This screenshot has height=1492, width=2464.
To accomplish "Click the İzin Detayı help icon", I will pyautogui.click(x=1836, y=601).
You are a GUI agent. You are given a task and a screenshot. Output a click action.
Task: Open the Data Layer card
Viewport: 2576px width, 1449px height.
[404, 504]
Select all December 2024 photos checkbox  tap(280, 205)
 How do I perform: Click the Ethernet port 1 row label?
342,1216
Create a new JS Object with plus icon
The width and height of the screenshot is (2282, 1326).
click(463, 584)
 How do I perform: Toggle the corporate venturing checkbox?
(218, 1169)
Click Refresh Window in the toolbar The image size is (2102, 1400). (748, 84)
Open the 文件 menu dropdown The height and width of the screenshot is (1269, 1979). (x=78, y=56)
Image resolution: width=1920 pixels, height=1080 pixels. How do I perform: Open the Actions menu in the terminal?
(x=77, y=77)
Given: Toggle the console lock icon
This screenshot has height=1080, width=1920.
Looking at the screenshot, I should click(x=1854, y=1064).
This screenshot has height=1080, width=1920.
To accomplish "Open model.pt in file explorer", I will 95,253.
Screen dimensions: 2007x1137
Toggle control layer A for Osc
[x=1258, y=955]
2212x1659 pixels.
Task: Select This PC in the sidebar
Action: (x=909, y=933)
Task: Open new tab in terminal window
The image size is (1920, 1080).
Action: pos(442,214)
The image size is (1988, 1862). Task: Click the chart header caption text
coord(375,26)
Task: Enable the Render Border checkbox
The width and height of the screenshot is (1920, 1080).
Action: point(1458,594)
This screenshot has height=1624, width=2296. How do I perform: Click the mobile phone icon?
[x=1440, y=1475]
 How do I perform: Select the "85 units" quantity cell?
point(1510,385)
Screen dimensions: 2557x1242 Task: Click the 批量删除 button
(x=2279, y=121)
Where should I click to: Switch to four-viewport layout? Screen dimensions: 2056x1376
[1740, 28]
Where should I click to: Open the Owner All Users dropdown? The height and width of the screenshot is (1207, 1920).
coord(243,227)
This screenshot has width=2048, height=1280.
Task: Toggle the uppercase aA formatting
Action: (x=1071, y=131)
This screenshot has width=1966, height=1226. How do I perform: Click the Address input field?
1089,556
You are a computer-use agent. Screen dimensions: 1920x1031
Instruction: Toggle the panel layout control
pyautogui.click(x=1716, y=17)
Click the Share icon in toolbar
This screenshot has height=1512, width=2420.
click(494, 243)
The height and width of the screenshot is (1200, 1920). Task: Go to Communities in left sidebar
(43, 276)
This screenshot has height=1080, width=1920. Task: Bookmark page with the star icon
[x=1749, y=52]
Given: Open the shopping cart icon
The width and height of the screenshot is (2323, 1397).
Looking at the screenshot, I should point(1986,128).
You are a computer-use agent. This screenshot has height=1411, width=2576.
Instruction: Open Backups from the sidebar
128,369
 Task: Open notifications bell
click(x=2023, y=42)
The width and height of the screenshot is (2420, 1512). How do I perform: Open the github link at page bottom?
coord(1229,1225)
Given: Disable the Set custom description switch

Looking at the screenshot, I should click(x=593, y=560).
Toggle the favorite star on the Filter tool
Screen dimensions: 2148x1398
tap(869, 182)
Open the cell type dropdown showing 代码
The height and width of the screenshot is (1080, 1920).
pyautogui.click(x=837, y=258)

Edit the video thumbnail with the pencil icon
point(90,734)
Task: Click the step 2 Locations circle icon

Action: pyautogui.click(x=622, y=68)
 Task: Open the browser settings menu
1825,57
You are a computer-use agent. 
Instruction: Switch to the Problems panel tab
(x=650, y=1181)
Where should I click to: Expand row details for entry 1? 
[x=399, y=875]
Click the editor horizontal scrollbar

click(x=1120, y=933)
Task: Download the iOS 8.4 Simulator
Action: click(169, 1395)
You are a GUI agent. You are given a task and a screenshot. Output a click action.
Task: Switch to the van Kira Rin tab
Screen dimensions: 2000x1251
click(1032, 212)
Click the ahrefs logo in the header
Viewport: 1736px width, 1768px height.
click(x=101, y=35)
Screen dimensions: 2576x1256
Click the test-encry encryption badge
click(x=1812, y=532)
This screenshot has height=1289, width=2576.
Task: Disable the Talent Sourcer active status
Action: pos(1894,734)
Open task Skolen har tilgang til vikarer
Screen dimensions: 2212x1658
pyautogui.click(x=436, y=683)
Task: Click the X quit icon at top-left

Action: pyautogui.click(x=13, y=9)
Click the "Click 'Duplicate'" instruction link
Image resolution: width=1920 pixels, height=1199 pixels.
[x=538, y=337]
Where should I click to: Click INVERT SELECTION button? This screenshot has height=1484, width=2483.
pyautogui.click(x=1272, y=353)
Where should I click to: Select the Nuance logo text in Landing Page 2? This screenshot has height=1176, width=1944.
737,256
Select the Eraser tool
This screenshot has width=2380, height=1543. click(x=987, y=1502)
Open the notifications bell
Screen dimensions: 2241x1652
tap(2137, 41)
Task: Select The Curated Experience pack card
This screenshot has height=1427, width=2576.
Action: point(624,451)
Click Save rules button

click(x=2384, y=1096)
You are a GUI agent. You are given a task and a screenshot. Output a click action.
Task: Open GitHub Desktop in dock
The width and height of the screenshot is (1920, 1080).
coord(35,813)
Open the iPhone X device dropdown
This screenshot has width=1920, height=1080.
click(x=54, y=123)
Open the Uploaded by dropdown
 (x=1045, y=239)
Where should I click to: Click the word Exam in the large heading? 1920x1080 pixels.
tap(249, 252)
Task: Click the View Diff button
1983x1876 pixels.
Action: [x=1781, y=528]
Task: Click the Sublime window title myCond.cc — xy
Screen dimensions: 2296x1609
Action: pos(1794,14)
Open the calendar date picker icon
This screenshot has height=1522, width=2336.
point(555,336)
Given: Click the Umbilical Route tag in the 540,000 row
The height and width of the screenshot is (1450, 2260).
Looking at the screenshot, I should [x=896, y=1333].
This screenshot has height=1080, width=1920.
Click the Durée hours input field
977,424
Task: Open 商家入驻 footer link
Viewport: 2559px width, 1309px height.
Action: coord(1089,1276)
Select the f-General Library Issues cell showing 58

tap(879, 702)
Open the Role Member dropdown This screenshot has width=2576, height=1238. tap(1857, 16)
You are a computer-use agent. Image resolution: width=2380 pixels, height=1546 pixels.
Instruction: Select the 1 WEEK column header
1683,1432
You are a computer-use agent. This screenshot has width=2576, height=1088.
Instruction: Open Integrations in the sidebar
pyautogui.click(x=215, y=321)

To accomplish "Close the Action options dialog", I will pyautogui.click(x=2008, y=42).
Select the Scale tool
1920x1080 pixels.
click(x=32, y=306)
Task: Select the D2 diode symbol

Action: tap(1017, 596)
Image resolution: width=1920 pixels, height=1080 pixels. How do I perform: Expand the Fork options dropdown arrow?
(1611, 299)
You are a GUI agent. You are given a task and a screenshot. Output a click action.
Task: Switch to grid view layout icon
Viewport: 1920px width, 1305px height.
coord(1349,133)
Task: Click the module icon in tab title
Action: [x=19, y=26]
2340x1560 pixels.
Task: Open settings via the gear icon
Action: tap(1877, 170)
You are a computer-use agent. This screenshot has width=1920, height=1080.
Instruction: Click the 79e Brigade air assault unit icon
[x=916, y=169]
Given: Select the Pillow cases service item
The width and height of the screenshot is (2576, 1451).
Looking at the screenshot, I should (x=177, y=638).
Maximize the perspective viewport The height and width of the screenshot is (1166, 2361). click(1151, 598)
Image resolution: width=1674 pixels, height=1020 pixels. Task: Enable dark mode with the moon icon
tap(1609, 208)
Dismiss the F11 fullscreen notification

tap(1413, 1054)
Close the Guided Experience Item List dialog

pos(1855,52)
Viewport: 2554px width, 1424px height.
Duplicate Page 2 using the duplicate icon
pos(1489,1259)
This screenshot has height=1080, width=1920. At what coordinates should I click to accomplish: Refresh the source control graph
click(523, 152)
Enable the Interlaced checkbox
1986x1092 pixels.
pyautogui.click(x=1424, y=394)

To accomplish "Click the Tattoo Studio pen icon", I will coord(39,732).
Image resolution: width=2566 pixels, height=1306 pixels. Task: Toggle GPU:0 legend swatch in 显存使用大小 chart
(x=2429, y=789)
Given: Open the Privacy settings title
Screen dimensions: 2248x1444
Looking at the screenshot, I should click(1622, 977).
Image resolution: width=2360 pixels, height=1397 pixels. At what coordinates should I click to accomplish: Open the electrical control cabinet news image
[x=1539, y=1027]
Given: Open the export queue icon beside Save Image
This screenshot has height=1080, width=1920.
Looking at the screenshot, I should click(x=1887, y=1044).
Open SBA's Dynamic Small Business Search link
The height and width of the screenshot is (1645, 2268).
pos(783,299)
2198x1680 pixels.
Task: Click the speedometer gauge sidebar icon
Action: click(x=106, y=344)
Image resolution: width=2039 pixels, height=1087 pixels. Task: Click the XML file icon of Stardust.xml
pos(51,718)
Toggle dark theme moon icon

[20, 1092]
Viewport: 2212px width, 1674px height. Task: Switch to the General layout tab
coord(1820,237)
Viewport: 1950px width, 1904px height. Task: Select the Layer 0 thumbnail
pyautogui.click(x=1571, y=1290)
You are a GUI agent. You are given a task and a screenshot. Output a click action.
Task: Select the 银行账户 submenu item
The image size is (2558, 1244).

::::::::

Reproduce, character for character, only the lines of the preceding data that start at the line with "How do I perform: Toggle" and end at the line with "Task: Open new tab in terminal window", both included.

=== Solved problem ===
 How do I perform: Toggle the corporate venturing checkbox?
(218, 1169)
Click Refresh Window in the toolbar The image size is (2102, 1400). (748, 84)
Open the 文件 menu dropdown The height and width of the screenshot is (1269, 1979). (x=78, y=56)
Image resolution: width=1920 pixels, height=1080 pixels. How do I perform: Open the Actions menu in the terminal?
(x=77, y=77)
Given: Toggle the console lock icon
This screenshot has height=1080, width=1920.
Looking at the screenshot, I should click(x=1854, y=1064).
This screenshot has height=1080, width=1920.
To accomplish "Open model.pt in file explorer", I will 95,253.
Screen dimensions: 2007x1137
Toggle control layer A for Osc
[x=1258, y=955]
2212x1659 pixels.
Task: Select This PC in the sidebar
Action: (x=909, y=933)
Task: Open new tab in terminal window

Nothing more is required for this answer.